Maggi, August 24, 2016
Bank transfers are great. Right? You don’t need to pay any fees and you get your money instantly.
Well…depending on how long it takes for your customer to pay your invoice.
A study by The UK Cards Association stated that “Cards are the most popular payment method in the UK by value. They allow cardholders to pay for goods and services easily, conveniently and securely. Card spending accounted for 35% of GDP in 2015 and is critical for the economy. Card spending is expected to continue to grow over the next decade and to overtake cash as the predominant way to pay in volume as it already is in value.”
Card Payments have been growing more and more popular in recent years. Visa and MasterCard strive to make paying by card easier with the introduction of contactless payments. Apple and Android Pay have been developed for the consumer through paying by card without even needing your physical plastic card. SmartTrade App has been developed for your business, to make accepting cards possible without the need for a physical reader!
With all this convenience, it’s not surprising to hear that a study by Barclays earlier this year reckoned one in six consumers walks away from a purchase if they can’t pay by card, costing those businesses £7bn a year.
Why is this? Why do these businesses not take card payments?
The main reasons boil down to merchants preferring bank transfers. Bank transfers are seen as the best way to get paid. They are fee-less (usually) and are quick. But people overlook the negatives.
Bank transfers are only slightly more convenient for the merchant. They are extremely inconvenient for customers. A bank transfer requires you to have access to your online banking or for you to visit a brick and mortar location.
Your customer will first need an online banking app. For that they will need a compatible smartphone. They then need to remember 3 random digits of a security code to log in + customer numbers on some occasions. They will then need to set up a payee, including the merchant’s bank details. The bank will then send an automated call for you to verify that you wish to add this payee. Once confirmed, you can then send a bank transfer.
Now, imagine the time it takes for the customer to do this. Not to mention the inconvenience that this brings and the negative impact it has on the customer experience.
Further, imagine that this customer wasn’t able to send a bank transfer immediately, and promised to do it later. Now you, as a merchant, have to wait for the bank transfer to come through once the customer has the time. You can’t start the job until the payment is received, so you wait. In the meantime, you could be on the phone with other potential customers, or could begin actually carrying out the work and moving onto another project. Precious time is wasted and it negatively impacts your cash flow and productivity, or even worse, you have already performed the work and have to wait for the customer to pay the invoice at a later time.
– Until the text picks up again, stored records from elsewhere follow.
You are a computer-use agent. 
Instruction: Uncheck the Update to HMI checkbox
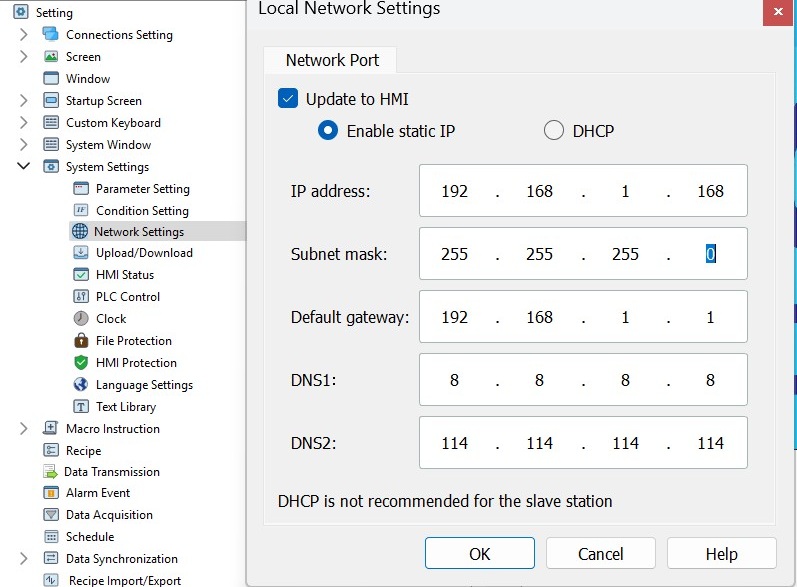point(288,99)
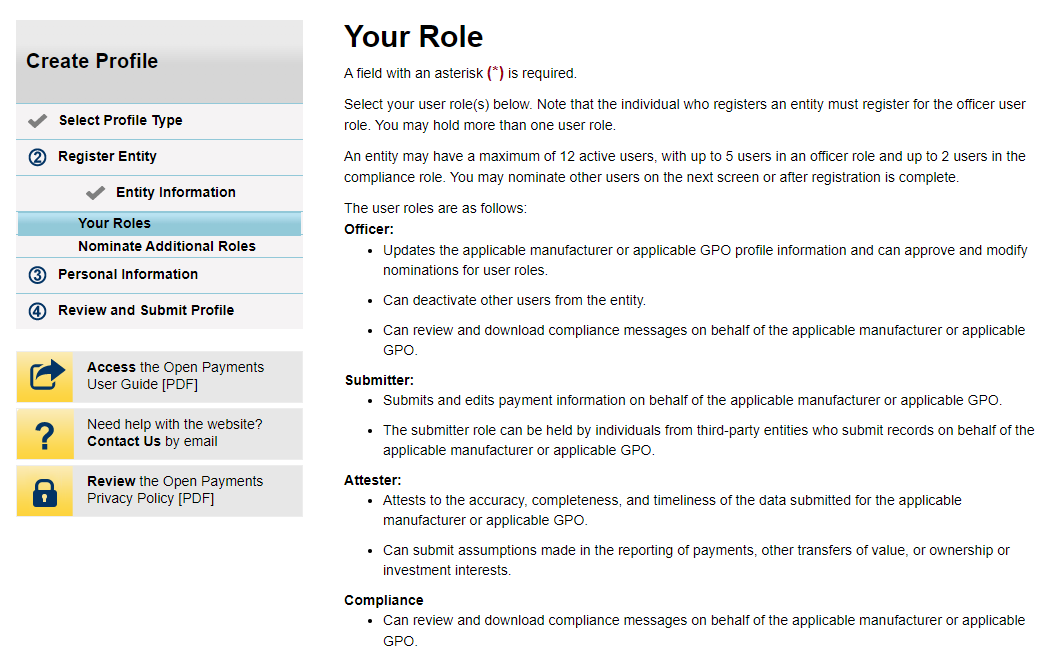Click the yellow question mark help icon
The image size is (1048, 665).
[46, 434]

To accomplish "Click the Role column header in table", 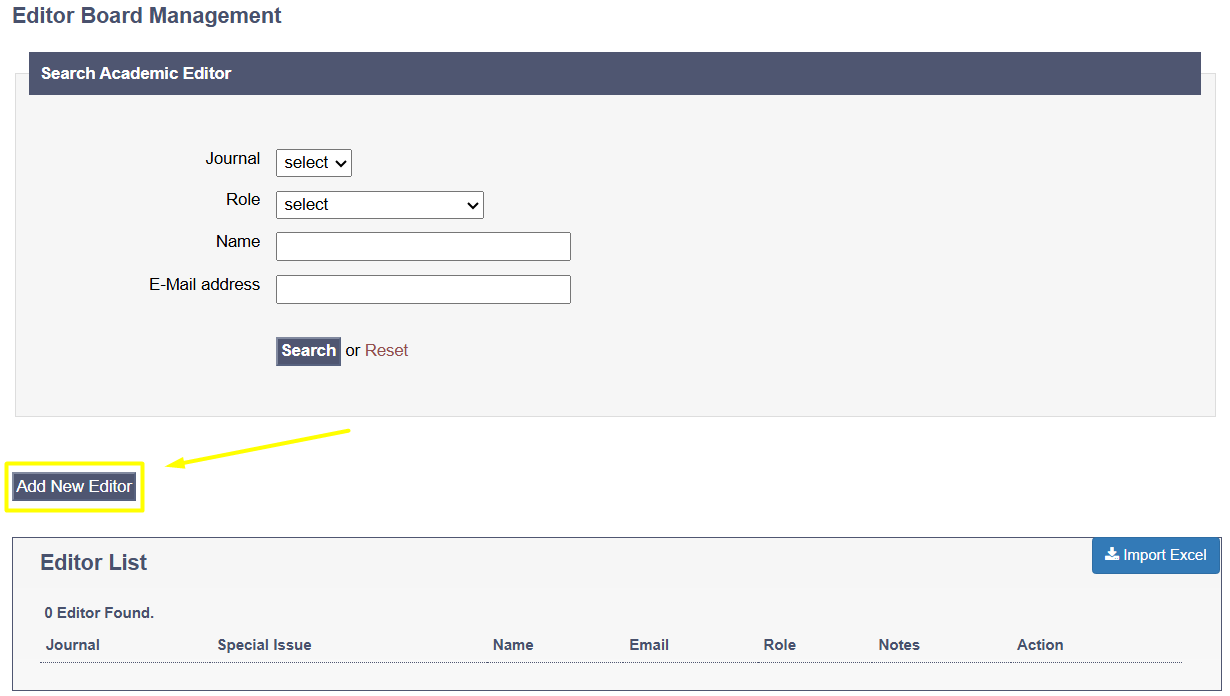I will [x=779, y=645].
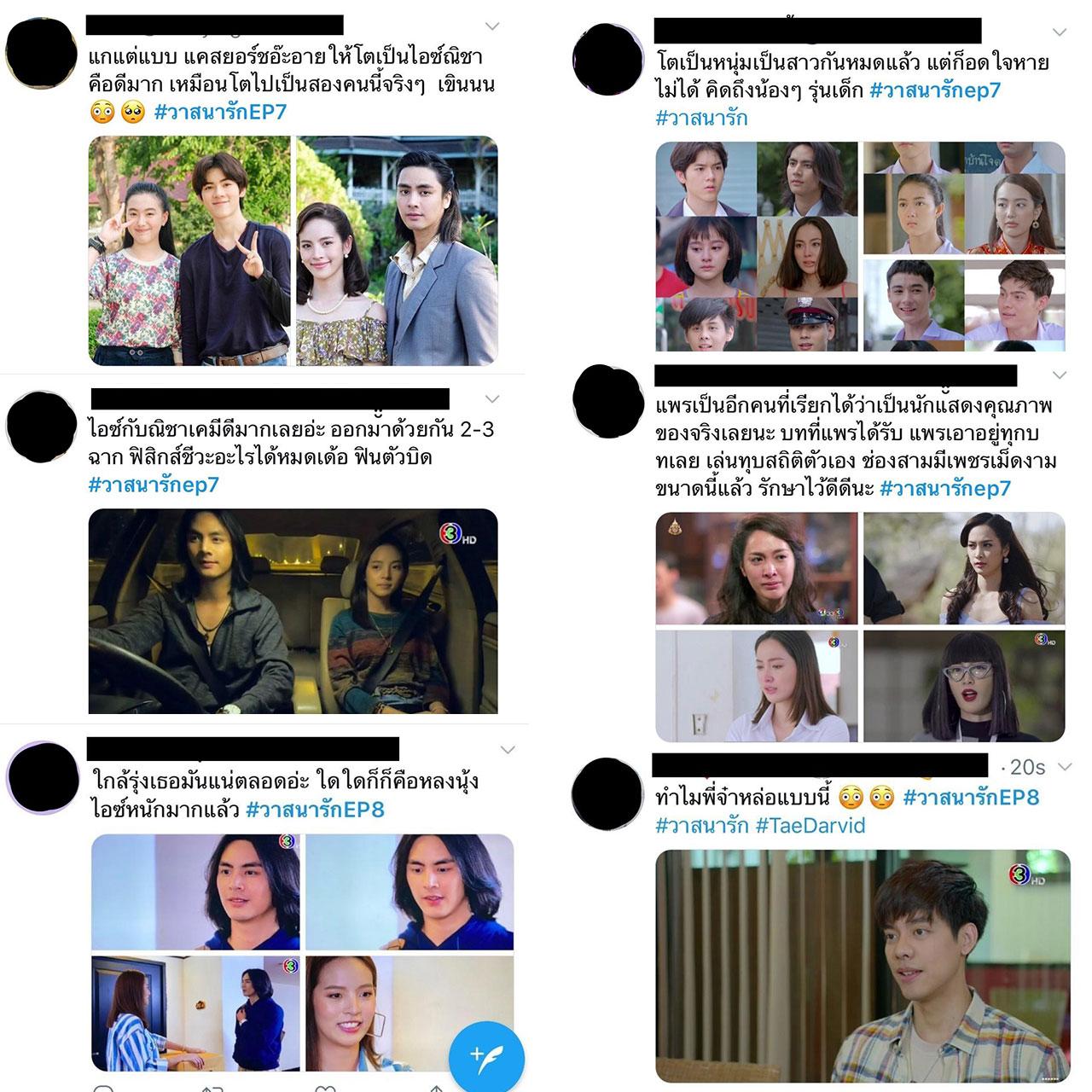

How do card payments differ?
All you need is an app on your mobile. You hand over your device for the customer to scan their card. They process the payment, and you are done.
As for the fee’s associated with card payments. This can be as low as 0% with services like SmartTrade App and at most will be 2.15% + 20p. This small cost will be offset by the gain in efficiency and convenience for both you and your customers.
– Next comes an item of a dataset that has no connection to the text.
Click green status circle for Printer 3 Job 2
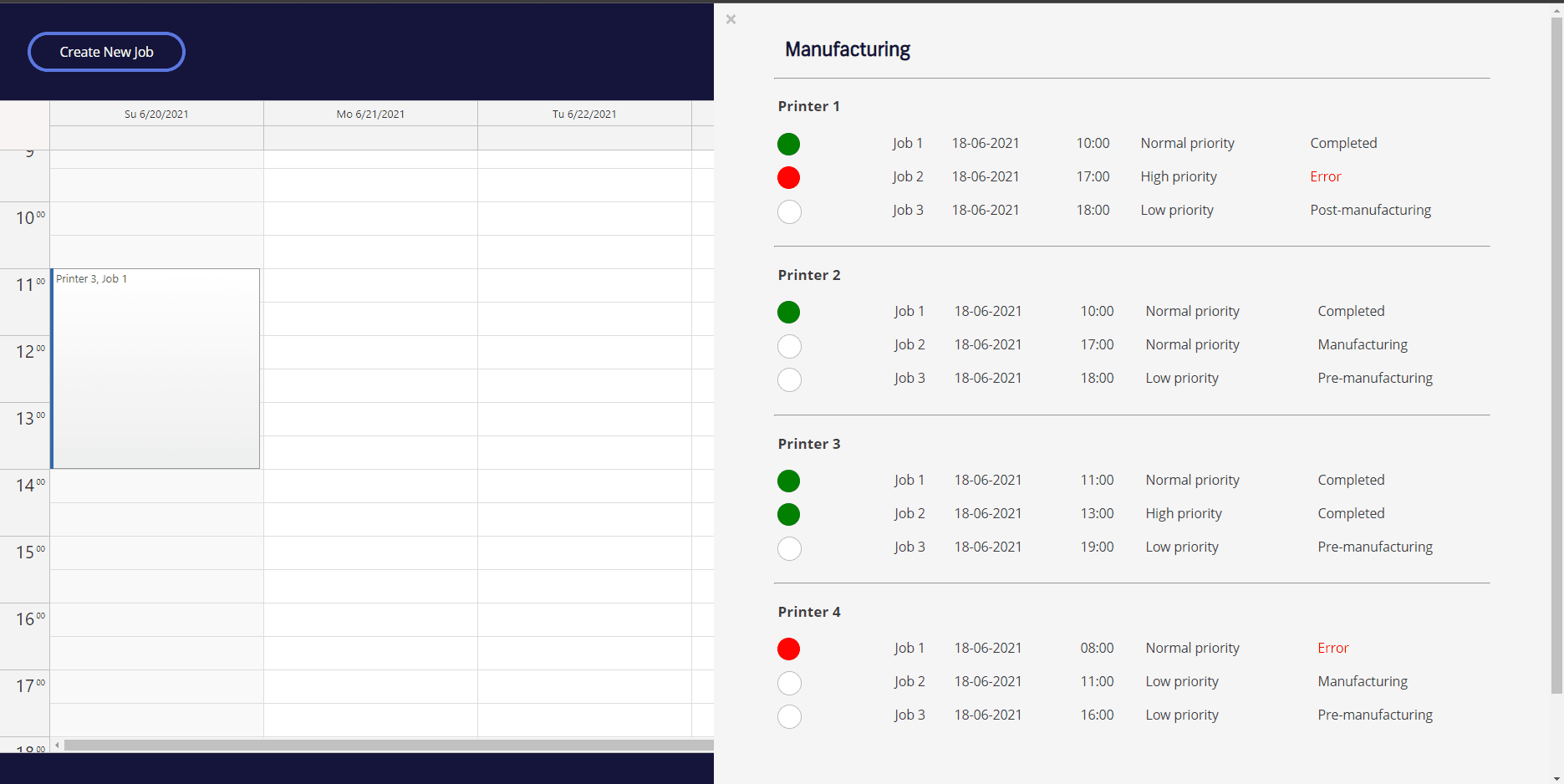This screenshot has width=1564, height=784. [788, 515]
Okay, now that sounds a lot easier, but what else do card payments offer?
You can refund customers that pay by card very simply in a couple taps. You can’t do that with a bank transfer, the process is way more convoluted.
One Click Payments
Charging card details is very easy. Requesting further bank transfers, not so much.
Security for Customers
If a customer is a victim of credit card fraud, they can work with the bank to resolve these issues and get their money back, usually through charge backs. For bank transfers, it’s a lot more difficult to retrieve lost funds and this makes customers uneasy.
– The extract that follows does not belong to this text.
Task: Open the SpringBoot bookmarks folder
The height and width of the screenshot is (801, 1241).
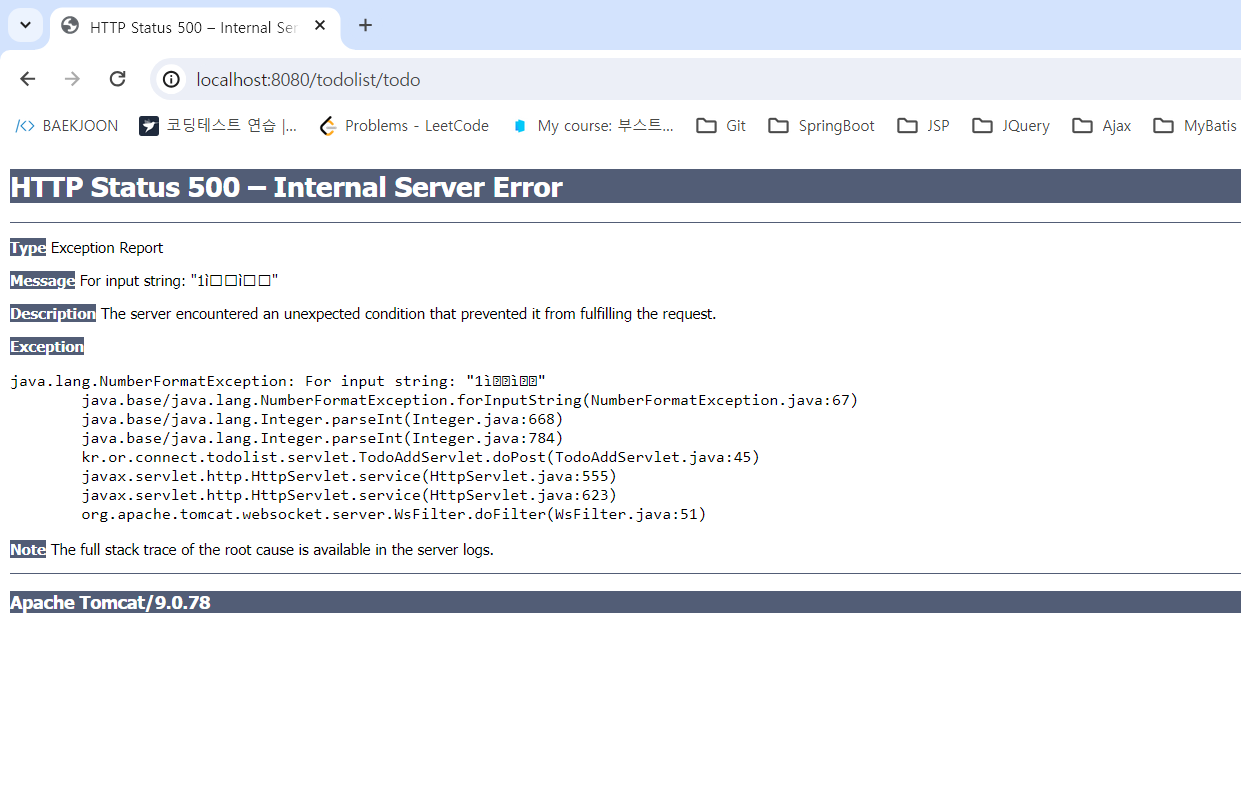Action: point(820,125)
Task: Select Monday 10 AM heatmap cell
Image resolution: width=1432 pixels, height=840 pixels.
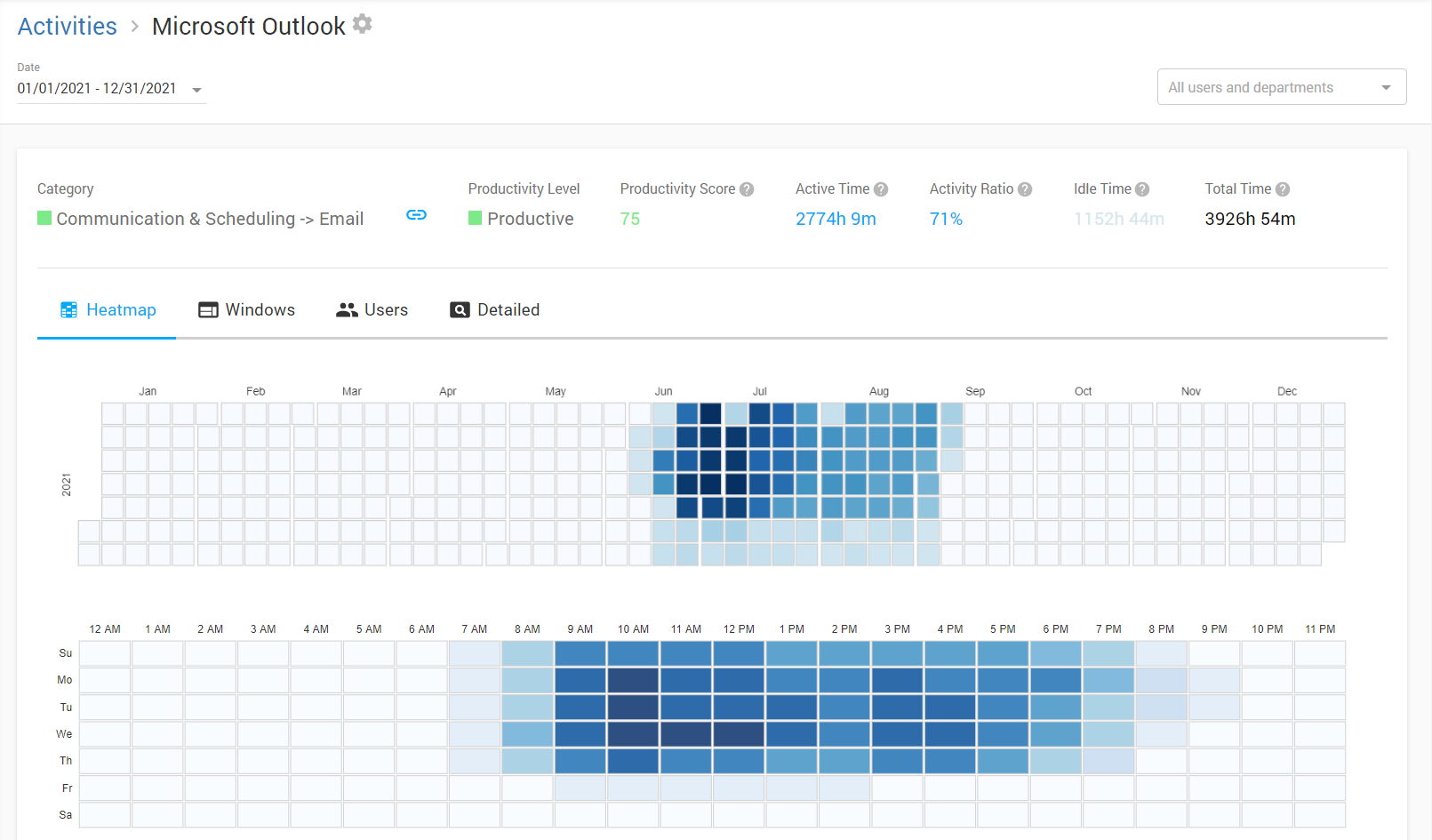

Credit/Debit cards were the most frequently used payment method in many countries once again in 2016.
Let’s say you have SmartTrade’s 1.85% + 20 rate. Your average charge is £240. You would pay £4.64 in card fees per transaction.
If only ONE of your merchants did not pay their invoice, it would take you 52 transactions, totaling £12,480 before you would incur the same cost by taking card payments.
Now add that 1 in 6 walk away, by the time you hit 52 transactions you’ve lost at least another 8 clients totaling £1920 you never would have had if you only accepted bank transfers or cash.
Overall, having a range of payments is advised. Restricting yourself to only bank transfers will not work in your favour in a card dominated marketplace.